> YOUR GOAL
Put every line of the listing below into a numbered list, leaving out the blank lines.

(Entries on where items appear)
========================
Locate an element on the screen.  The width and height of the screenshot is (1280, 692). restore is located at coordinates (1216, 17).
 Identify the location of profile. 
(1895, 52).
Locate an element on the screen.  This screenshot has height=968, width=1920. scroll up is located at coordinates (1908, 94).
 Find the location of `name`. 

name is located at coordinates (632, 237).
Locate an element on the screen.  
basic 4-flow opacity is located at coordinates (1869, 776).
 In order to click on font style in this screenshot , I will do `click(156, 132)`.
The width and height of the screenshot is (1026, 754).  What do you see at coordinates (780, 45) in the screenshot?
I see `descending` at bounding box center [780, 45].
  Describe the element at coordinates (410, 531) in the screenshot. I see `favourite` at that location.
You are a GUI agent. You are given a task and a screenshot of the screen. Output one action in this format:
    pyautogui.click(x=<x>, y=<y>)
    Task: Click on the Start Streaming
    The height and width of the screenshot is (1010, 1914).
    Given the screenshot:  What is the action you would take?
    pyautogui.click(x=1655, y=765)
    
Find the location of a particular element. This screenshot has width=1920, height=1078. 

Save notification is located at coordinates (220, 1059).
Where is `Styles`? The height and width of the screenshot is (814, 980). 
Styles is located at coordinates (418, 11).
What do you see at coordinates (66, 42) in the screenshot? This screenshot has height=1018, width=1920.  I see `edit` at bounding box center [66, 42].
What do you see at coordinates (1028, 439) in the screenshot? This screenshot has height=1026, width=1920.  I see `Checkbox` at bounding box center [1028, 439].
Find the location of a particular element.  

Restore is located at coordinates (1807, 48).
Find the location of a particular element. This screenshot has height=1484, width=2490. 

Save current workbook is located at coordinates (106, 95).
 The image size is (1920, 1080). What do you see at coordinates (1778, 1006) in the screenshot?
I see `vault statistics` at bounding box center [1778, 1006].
========================
> ANSWER
1. Locate an element on the screen.  The width and height of the screenshot is (1280, 692). restore is located at coordinates (1216, 17).
2.  Identify the location of profile. 
3. (1895, 52).
4. Locate an element on the screen.  This screenshot has height=968, width=1920. scroll up is located at coordinates (1908, 94).
5.  Find the location of `name`. 
6. name is located at coordinates (632, 237).
7. Locate an element on the screen.  
8. basic 4-flow opacity is located at coordinates (1869, 776).
9.  In order to click on font style in this screenshot , I will do `click(156, 132)`.
10. The width and height of the screenshot is (1026, 754).  What do you see at coordinates (780, 45) in the screenshot?
11. I see `descending` at bounding box center [780, 45].
12.   Describe the element at coordinates (410, 531) in the screenshot. I see `favourite` at that location.
13. You are a GUI agent. You are given a task and a screenshot of the screen. Output one action in this format:
14.     pyautogui.click(x=<x>, y=<y>)
15.     Task: Click on the Start Streaming
16.     The height and width of the screenshot is (1010, 1914).
17.     Given the screenshot:  What is the action you would take?
18.     pyautogui.click(x=1655, y=765)
19. Find the location of a particular element. This screenshot has width=1920, height=1078. 
20. Save notification is located at coordinates (220, 1059).
21. Where is `Styles`? The height and width of the screenshot is (814, 980). 
22. Styles is located at coordinates (418, 11).
23. What do you see at coordinates (66, 42) in the screenshot? This screenshot has height=1018, width=1920.  I see `edit` at bounding box center [66, 42].
24. What do you see at coordinates (1028, 439) in the screenshot? This screenshot has height=1026, width=1920.  I see `Checkbox` at bounding box center [1028, 439].
25. Find the location of a particular element.  
26. Restore is located at coordinates (1807, 48).
27. Find the location of a particular element. This screenshot has height=1484, width=2490. 
28. Save current workbook is located at coordinates (106, 95).
29.  The image size is (1920, 1080). What do you see at coordinates (1778, 1006) in the screenshot?
30. I see `vault statistics` at bounding box center [1778, 1006].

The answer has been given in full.